Teardrop came crawling along the ditch. Britha risked a peep over the top. The line of hills seemed closer now. Three of the hills were topped with wood-walled forts surrounded by defensive ditches: the Crown of Andraste. Two were besieged; the third had fallen last night. The gentle breeze brought the screams of the defenders of the fallen hill fort, their torturous executions a portent for the other two garrisons.

Teardrop sat down next to her, keeping his head well below the lip of the ditch.

‘What are we doing here?’ Britha asked

‘If we are to fight Bress, we will need help.’

‘Those forts are about to fall; these people cannot help us.’

‘They were strong enough to last this long.’ But Teardrop didn’t sound like he believed it himself. ‘We will see if we can make it to the forts during the night.’

‘And then we will be trapped in there like the defenders until these people break the gates or come over the wall and kill us all.’

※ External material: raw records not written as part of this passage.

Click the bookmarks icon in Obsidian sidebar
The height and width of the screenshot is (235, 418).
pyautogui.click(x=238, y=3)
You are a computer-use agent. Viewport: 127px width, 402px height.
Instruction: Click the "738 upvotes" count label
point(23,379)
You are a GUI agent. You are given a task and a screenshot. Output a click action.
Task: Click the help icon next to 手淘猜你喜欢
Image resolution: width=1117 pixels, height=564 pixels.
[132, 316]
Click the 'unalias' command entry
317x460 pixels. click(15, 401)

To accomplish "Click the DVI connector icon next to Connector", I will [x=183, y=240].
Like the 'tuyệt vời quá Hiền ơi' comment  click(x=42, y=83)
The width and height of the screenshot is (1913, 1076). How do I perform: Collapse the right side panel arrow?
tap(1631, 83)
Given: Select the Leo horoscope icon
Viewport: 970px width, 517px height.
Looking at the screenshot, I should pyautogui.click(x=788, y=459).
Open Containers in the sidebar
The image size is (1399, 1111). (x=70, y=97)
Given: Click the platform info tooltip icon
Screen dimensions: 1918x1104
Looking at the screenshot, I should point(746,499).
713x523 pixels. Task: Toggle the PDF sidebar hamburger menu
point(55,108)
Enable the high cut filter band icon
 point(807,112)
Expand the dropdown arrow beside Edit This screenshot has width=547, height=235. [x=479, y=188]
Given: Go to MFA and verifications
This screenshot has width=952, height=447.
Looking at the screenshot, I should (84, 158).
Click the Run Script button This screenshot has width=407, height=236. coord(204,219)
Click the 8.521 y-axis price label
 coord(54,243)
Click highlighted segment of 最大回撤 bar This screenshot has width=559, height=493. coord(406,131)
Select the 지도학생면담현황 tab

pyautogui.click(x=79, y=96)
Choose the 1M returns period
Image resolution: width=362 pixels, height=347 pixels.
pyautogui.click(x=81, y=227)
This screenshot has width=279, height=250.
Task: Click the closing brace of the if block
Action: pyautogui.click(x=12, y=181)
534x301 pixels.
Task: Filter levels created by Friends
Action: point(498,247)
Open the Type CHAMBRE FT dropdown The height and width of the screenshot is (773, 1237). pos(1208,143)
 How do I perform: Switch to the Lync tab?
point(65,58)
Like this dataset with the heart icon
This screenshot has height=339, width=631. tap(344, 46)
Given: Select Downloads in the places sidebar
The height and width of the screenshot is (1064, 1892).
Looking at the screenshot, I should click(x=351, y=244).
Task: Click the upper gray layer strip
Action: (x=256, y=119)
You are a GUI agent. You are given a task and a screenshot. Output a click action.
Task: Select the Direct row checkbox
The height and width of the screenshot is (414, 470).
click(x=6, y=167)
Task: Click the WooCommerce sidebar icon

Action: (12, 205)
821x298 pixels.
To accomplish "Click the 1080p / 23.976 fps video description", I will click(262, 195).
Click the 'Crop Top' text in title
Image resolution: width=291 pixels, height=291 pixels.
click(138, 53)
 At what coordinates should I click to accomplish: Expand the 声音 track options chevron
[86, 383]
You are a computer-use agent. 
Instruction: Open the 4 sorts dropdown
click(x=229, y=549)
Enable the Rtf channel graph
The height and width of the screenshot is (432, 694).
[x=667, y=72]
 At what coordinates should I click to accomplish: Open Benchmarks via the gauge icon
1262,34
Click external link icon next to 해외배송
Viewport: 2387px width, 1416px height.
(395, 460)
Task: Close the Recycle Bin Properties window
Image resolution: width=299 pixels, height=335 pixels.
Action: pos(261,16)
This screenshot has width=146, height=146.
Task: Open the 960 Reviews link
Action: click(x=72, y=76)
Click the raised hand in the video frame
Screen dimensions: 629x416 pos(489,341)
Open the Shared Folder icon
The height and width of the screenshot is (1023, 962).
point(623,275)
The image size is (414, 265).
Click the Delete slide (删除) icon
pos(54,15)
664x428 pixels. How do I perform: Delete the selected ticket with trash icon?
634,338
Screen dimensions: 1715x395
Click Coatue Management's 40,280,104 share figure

‘Do you have a better idea?’ Suddenly an angry Fachtna was right next to her. ‘Can you summon an army of dead heroes to fight with us?’ He was right: she had nothing. ‘It’s very easy to come up with reasons not to act.’

It had started to rain heavily, making the dark night darker and colder. The torches and the campfires were dimmed but did not go out. Fire arrows still left arcs of light in the night sky as they flew into the hill forts. The thatched roof of more than one roundhouse was ablaze behind the forts’ walls. They could hear the cries of the defenders, screams of anger or pain. The attacking Corpse People were strangely quiet, however.

They kept their heads down and approached where they saw the fewest attackers. They were the least of the Corpse People’s problems. After all, who would be stupid enough to join the besieged during a siege? The problem was that the Atrebates inside the walls had no reason to trust them and every reason to think that anyone wanting to gain entrance was part of a ruse.

This was how they found themselves running along the second-innermost defensive ditch. Those Corpse People they had encountered had ignored them, though more than one had glanced in their direction, wondering who the warriors and the dryw not covered in lime were, but then they knew that Crom Dhubh had other allies in the south.

Teardrop skidded to a halt and sank into a crouch. Fachtna stopped and backed towards him, keeping an eye out all around. Tangwen did likewise, an arrow nocked, though she did not like using her bow in the rain.